Here’s how it works: First, with a “cash-out” refinancing, homeowners can renegotiate their mortgages and capitalize on low interest rates, currently below 4 percent across home loan types [Bankrate]. That can allow them to not only borrow more, but also access more of their home equity in the form of cash. Next, homeowners can reinvest that cash into the public or private markets. With many assets – stocks, real estate, private investments – anticipated to be at their most attractive valuations in years, now may be the time to capitalize on these investing opportunities. Finally, the icing on the cake is the potential for a tax deduction that goes beyond the normal mortgage interest rate deduction. How so?
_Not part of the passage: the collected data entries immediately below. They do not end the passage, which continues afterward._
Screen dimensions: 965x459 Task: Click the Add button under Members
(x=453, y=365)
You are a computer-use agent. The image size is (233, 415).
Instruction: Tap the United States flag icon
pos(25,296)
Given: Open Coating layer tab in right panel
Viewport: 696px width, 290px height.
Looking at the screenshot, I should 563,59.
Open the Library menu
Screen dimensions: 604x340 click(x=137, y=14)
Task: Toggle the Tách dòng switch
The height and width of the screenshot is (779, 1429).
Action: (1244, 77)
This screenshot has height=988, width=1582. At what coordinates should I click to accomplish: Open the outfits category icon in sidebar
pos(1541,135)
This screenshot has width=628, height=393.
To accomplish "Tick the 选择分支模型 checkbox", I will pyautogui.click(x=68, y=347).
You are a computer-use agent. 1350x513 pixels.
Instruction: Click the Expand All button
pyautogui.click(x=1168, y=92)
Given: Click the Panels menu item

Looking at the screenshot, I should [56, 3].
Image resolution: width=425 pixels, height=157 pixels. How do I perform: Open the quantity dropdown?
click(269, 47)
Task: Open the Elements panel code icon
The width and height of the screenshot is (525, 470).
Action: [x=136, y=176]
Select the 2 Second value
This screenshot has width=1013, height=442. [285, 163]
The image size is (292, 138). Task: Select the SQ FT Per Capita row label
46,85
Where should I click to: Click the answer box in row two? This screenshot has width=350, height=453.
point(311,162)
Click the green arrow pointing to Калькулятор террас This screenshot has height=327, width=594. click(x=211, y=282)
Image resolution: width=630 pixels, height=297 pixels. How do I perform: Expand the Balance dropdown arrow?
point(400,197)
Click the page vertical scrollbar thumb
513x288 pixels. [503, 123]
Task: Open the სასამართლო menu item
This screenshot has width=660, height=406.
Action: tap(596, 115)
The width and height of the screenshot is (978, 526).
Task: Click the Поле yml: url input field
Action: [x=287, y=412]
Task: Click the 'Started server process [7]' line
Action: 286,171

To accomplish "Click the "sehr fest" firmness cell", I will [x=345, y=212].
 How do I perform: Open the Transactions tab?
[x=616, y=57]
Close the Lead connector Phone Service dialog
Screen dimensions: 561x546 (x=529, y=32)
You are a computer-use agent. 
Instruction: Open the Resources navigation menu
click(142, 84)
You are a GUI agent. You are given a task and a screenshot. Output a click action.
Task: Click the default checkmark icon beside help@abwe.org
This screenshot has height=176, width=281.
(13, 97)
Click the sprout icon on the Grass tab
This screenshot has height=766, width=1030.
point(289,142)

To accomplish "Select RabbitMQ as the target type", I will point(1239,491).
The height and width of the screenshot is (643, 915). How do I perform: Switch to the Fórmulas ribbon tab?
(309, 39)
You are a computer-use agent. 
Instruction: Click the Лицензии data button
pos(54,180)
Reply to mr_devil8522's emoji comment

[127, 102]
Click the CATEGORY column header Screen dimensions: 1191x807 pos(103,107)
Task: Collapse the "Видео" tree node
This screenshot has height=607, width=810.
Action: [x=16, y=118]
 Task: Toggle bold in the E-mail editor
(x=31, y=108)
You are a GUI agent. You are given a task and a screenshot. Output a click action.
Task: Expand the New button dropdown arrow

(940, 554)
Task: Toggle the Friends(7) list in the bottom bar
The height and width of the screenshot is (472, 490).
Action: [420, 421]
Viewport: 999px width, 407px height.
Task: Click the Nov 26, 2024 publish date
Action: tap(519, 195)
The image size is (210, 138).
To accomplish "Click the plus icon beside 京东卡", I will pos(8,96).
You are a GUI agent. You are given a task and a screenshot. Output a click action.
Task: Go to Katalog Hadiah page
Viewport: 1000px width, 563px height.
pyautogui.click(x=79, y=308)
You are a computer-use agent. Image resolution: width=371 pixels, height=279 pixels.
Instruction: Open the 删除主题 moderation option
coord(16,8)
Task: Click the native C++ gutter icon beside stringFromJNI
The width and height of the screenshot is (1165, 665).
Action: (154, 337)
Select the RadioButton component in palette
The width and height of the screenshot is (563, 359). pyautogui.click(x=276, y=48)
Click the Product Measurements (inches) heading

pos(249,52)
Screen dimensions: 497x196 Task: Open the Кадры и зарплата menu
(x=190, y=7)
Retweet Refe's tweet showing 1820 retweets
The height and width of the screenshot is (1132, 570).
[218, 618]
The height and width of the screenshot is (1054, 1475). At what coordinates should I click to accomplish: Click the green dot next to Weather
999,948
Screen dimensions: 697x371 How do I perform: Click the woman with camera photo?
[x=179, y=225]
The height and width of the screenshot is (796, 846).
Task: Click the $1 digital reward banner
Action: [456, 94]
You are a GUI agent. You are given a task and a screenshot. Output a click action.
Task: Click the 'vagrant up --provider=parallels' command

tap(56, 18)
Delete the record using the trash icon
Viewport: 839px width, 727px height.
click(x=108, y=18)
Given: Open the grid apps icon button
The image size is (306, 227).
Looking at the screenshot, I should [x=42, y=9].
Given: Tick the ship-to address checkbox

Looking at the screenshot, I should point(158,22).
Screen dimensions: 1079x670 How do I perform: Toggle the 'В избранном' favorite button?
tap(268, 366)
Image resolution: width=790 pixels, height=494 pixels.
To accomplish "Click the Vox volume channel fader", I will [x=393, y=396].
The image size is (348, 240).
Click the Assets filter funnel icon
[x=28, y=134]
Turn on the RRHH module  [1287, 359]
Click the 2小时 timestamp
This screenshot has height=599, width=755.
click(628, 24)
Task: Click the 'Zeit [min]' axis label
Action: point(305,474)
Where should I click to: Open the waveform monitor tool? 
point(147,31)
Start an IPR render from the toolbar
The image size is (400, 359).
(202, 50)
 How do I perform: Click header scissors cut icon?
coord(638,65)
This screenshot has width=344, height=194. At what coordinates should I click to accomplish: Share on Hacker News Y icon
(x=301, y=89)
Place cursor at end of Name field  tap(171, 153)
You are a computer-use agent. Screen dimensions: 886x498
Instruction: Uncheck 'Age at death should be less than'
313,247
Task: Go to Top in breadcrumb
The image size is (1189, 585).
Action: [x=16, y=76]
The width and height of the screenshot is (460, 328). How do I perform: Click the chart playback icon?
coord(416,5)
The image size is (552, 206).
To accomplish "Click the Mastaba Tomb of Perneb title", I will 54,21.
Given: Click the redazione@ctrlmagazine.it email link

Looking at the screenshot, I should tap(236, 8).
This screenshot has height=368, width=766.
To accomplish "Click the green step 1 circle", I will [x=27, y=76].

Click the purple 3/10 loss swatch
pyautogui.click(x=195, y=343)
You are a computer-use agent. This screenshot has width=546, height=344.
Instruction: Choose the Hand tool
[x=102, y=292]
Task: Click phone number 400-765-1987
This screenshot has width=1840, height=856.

As part of the Tax Cuts and Jobs Act of 2017, the mortgage interest deduction limit was lowered from $1 million to $750,000. That means homeowners today can only deduct interest on up to $750,000 of qualified home loans [IRS].

However… for homeowners who pursue a cash-out refinancing, and who then reinvest that money into new investment opportunities, they can deduct not only mortgage interest on up to $750,000 of their loans, but also the amount they re-invest into other investment opportunities that qualify as interest-deductible by the IRS. Those include residential and commercial investment properties, stocks, non-tax-exempt bonds, and land. [IRS].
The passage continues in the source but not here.